Autre inquiétude de Guy Verhofstadt, laisser le champ libre à un pays tiers, la Turquie, pour décider de qui peut ou ne peut pas, rentrer en Europe. Cette question doit rester une prérogative européenne pour l'eurodéputé libéral : "La Turquie ne peut pas décider de qui rentrera en Europe. Elle ne peut pas dire, tel réfugié syrien, on l'envoie en Europe mais tel réfugié kurde irakien, on ne l'y envoie pas. Ce ne sont pas eux qui vont décider de qui peut entrer dans l'Union européenne". 
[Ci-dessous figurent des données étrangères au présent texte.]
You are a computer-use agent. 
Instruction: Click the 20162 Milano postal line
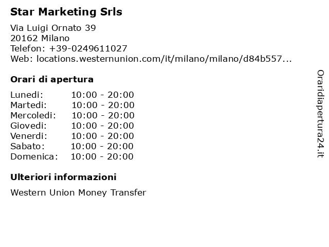point(40,38)
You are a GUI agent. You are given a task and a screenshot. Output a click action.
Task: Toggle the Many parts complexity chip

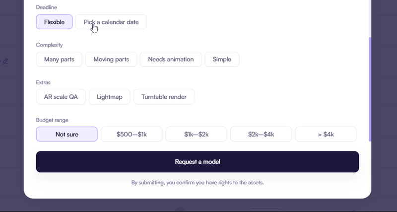(59, 59)
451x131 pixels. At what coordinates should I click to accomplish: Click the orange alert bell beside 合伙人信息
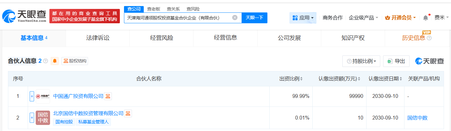point(55,61)
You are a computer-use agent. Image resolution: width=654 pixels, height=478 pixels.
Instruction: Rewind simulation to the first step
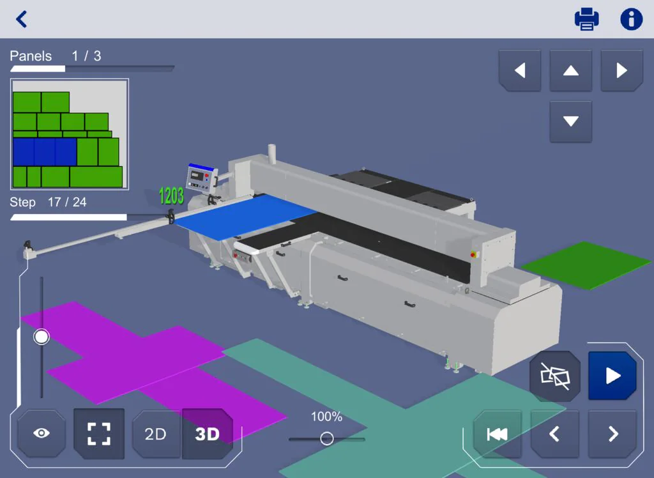click(498, 434)
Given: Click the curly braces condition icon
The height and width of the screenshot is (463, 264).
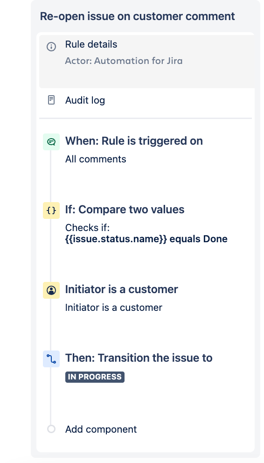Looking at the screenshot, I should point(51,210).
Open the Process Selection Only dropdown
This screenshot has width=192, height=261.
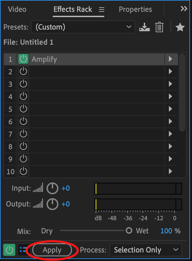coord(146,250)
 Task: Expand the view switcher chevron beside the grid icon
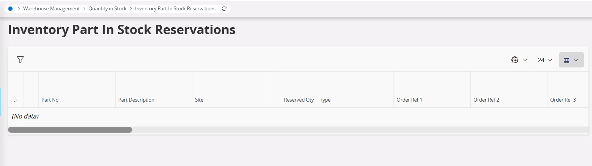click(x=576, y=60)
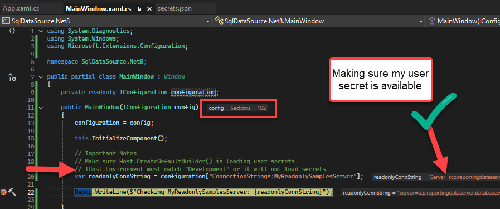Click the purple cube member icon

(432, 21)
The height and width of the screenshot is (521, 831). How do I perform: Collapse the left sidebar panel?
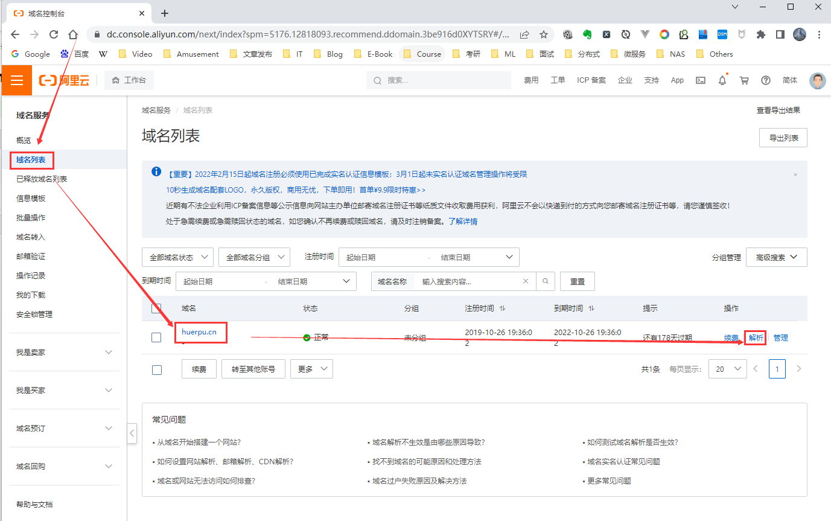(132, 433)
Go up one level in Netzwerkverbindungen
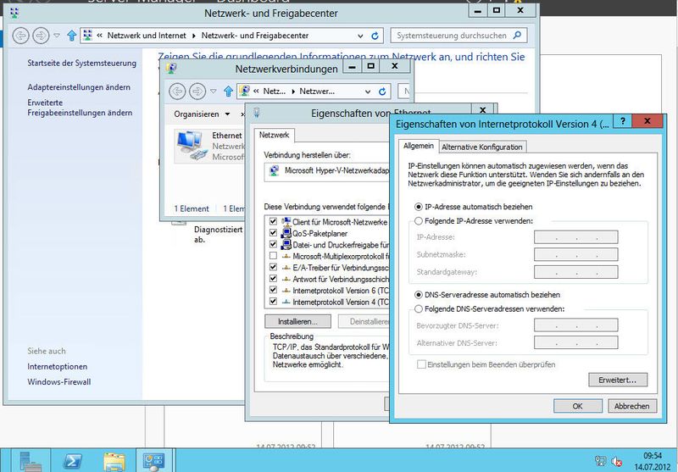678x472 pixels. coord(227,91)
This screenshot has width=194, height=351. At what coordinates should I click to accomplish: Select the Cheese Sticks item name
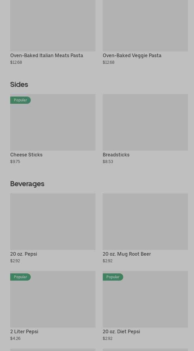[x=26, y=155]
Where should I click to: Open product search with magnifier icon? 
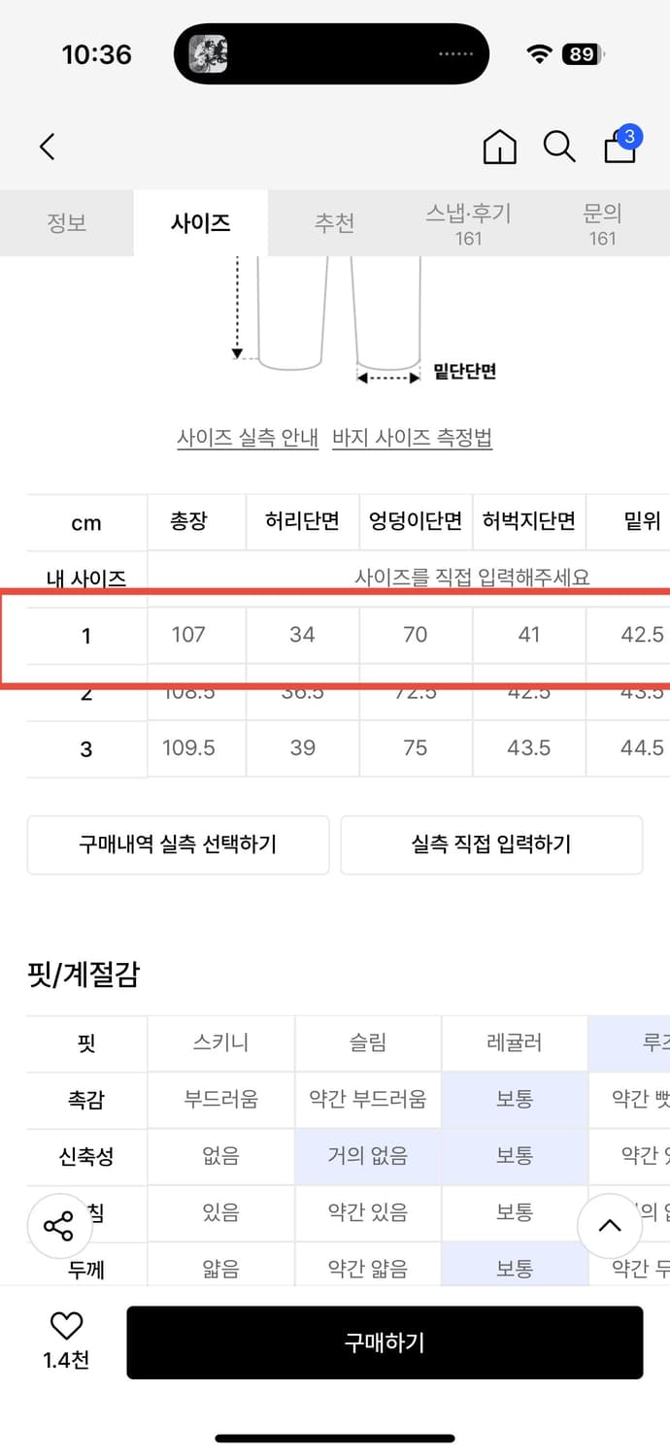559,148
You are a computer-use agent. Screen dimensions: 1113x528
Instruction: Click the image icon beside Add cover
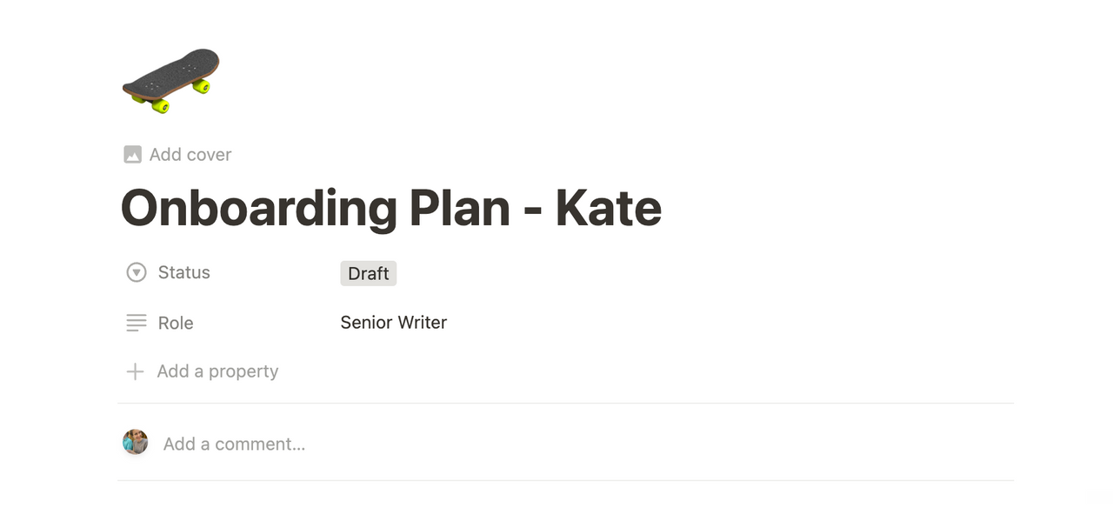click(x=132, y=155)
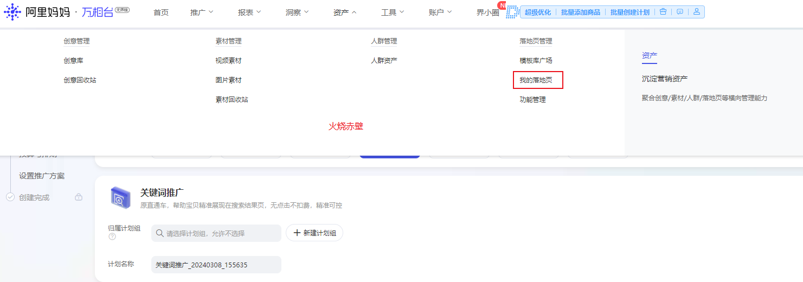Go to 人群资产 menu item

pos(384,61)
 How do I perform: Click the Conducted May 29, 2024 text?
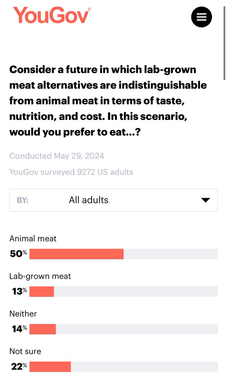(57, 156)
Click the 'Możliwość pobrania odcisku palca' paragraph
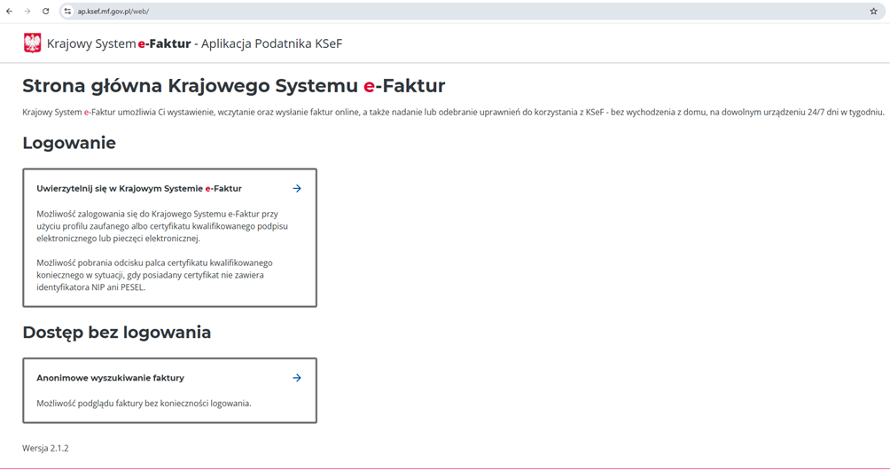This screenshot has width=890, height=471. pyautogui.click(x=154, y=275)
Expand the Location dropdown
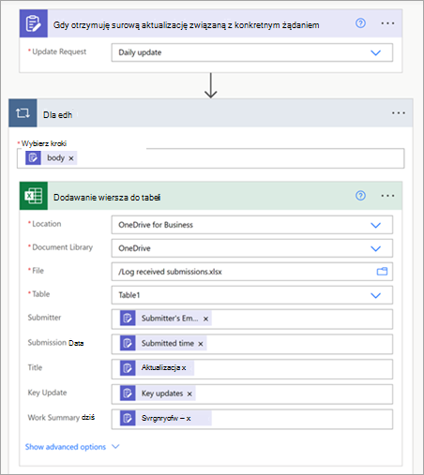The image size is (424, 475). (x=375, y=225)
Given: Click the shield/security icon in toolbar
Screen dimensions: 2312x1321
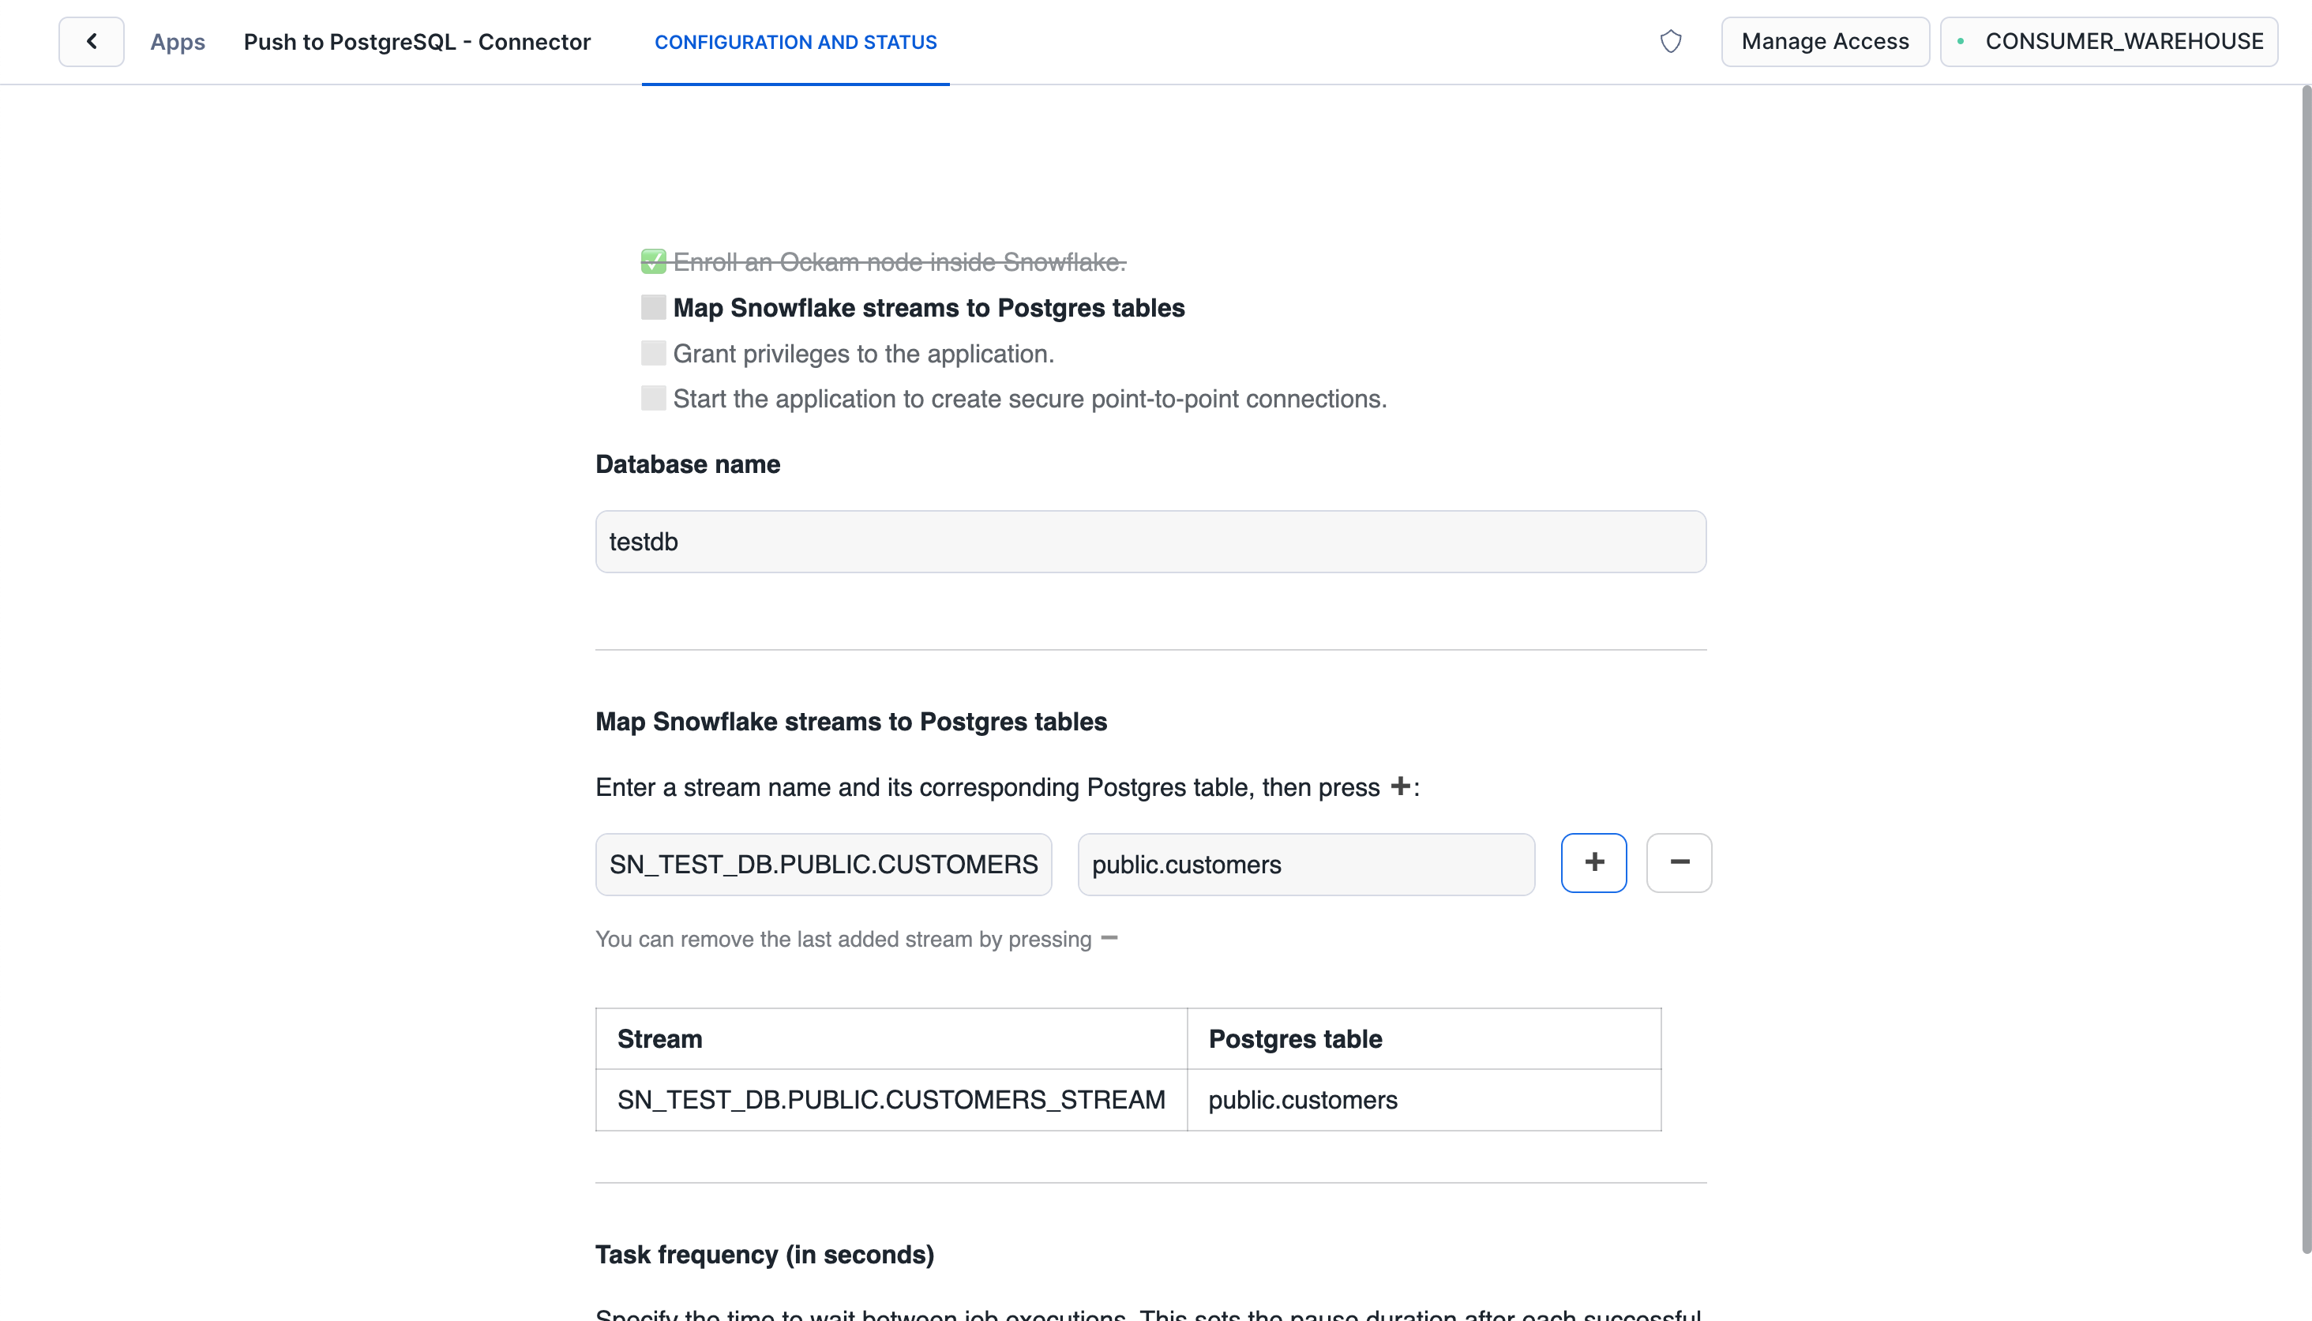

Guy Verhofstadt insiste aussi sur la nécessité de créer un corps européen de gardes-frontières : "Pour moi, c'est la priorité absolue. Pourquoi attendre encore des mois pour installer ces gardes-frontières? Pourquoi ne pas commencer tout de suite ? Les traités européens autorisent de telles mesures provisionnelles, urgentes, comme de mettre des gardes-frontières notamment entre la Grèce et la Turquie".

On ne peut pas brader les valeurs de l'Union européenne

Quant aux contreparties exigées par la Turquie, là encore, Guy Verhofstadt ne comprend même pas qu'on puisse envisager la libéralisation des visas pour les ressortissants turcs par exemple : "Il y a 72 conditions que les Turcs devraient remplir. Pour l'instant, ils en remplissent environ une trentaine de ces conditions. Et il n'est pas question de changer les règles de libéralisation des visas parce que c'est la Turquie. Ces règles sont les mêmes pour tous les pays qui veulent entrer dans ce système".

Même chose pour l'ouverture de nouveaux chapitres de négociations d'adhésion de la Turquie à l'Union européenne : "Là, le Parlement européen est très clair. Commençons par les chapitres 23 et 24 qui portent sur la liberté de la presse, la démocratie, les droits humains, l'état de droit. Ce serait une très bonne manière pour tester la Turquie de commencer avec ces chapitres là".

Pour Guy Verhofstadt, ce qu'il faut à tout prix éviter, c'est de renier les principes fondamentaux de l'Union européenne : "Qu'on cherche des arrangements pratiques avec la Turquie pour résoudre le problème des réfugiés, je comprends. Mais ce qu'on ne peut pas faire, c'est oublier quels sont les principes et les valeurs de l'Union européenne. Et il est clair qu'il est impossible d'accepter la première mouture de cet accord, puisque les principes et les valeurs de l'Union européenne y sont bafoués".